The Future Is Now, If We Speak Slowly

So Microsoft has just announced a pretty awesome speech recognition/speech translation program.  More on this later, but the video is really cool.  If you want to skip to the translation bit, jump ahead to 7 minutes in and you’ll see English to Chinese text, and then later it goes to Chinese audio (I assume it’s Mandarin?).

There are a few obvious limitations – You can definitely tell he is speaking slower than normal.   A few times he gets really excited and you can see the English speech recognition accuracy really drop.  And even speaking slowly, it’s not perfect.  But it’s pretty good overall (I can’t comment on the translation, since I know no Chinese).  Also, they say his voice was used for the Chinese audio, and I believe it, but it doesn’t sound incredibly “unique”.  To me, it just sounds like it’s about his pitch, but that’s it.

Update: So what makes this different than other translators?  You may have noticed he described previous work as using “hidden Markov modeling” and this is a “deep neural network”.  Markov chains are basically networks of probabilities.  For instance, we can use a Markov chain to describe your lunch behavior if you’re really ritualistic.  Let’s say you and I are co-workers.
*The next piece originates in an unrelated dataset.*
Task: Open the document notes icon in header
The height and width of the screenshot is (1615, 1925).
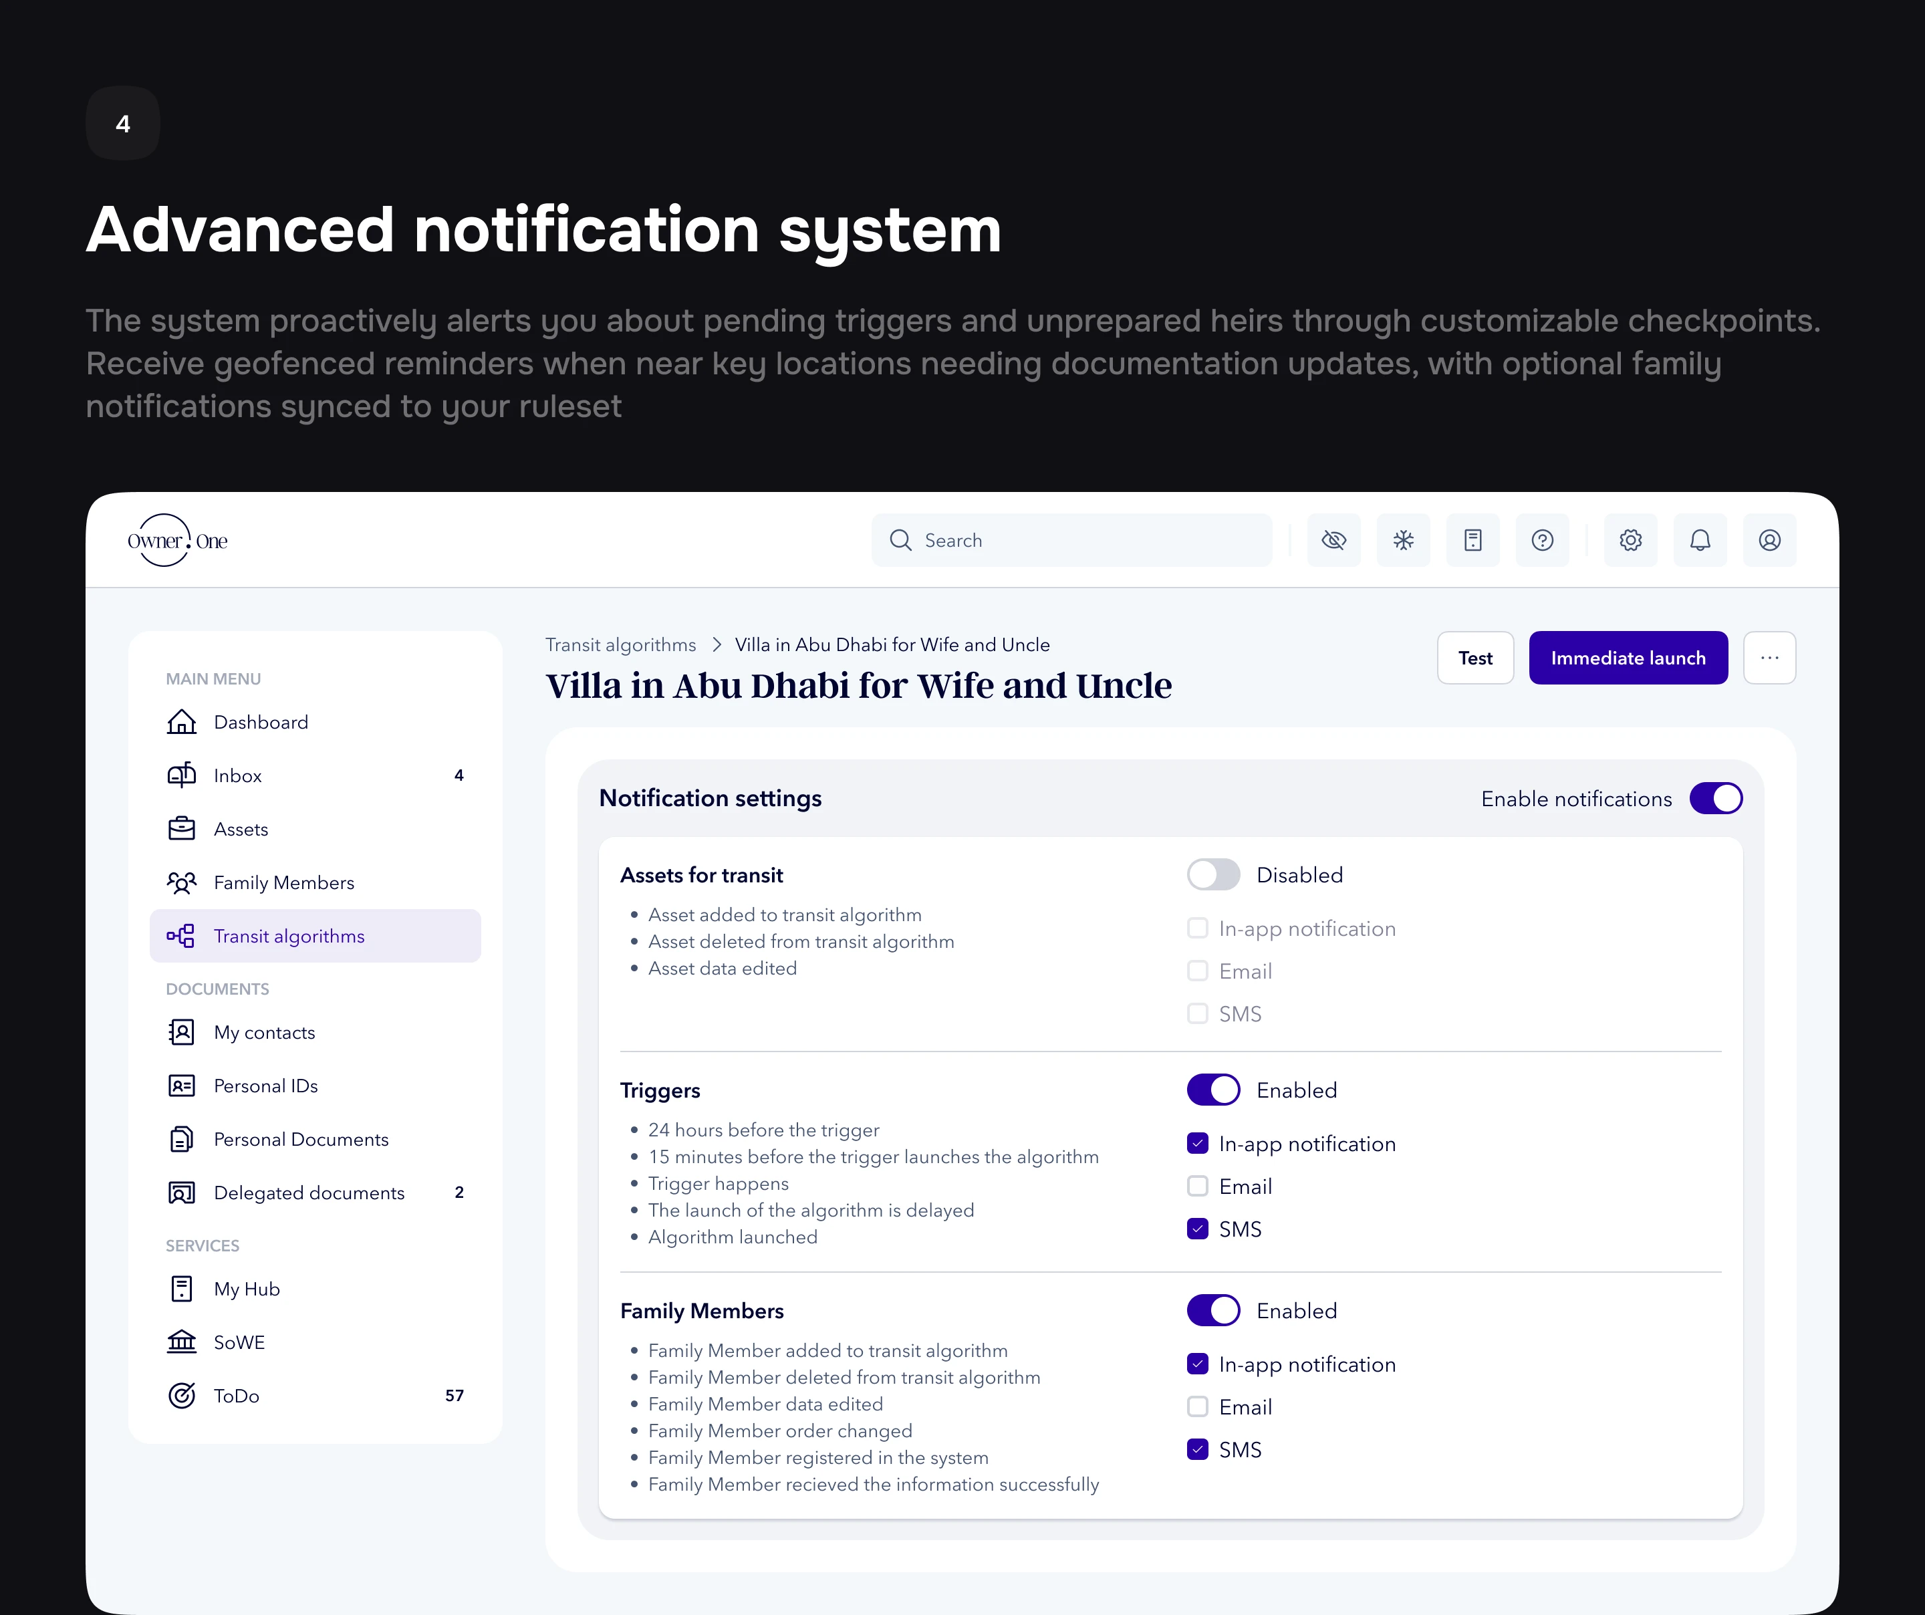Action: tap(1473, 540)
We’re in separate wings and are good acquaintances, but maybe not super close friends, so if we run into each other, we’ll eat together, but otherwise we won’t.  There’s a 60% chance our morning meetings end such that we run into each other right before lunch.  If you eat by yourself, there’s a 30% chance you grab pre-made sushi from the cafeteria and eat at your desk, a 50% chance you eat something from the grill in the cafeteria, a 10% chance you go out and get barbecue for lunch and finally a 10% chance you go to the Mexican restaurant.  If you meet me, there’s a 10% chance we eat take-out sushi from the cafeteria, a 30% chance you we go to the cafeteria grill, a 20% chance we go get barbecue , and a 40% chance we go to the Mexican place.

Someone who knew all of this could figure out how often you’re likely to eat at each thing.  The equivalent of a hidden Markov model in this case might be a co-worker who always see your leftovers at your desk and then tries to work backwards to figure out the probabilities of these events happening.  As the above XKCD points out, sometimes the most probable thing following doesn’t always happen.  And that’s the big limit to a Markov model.  You can only work with the most recent state.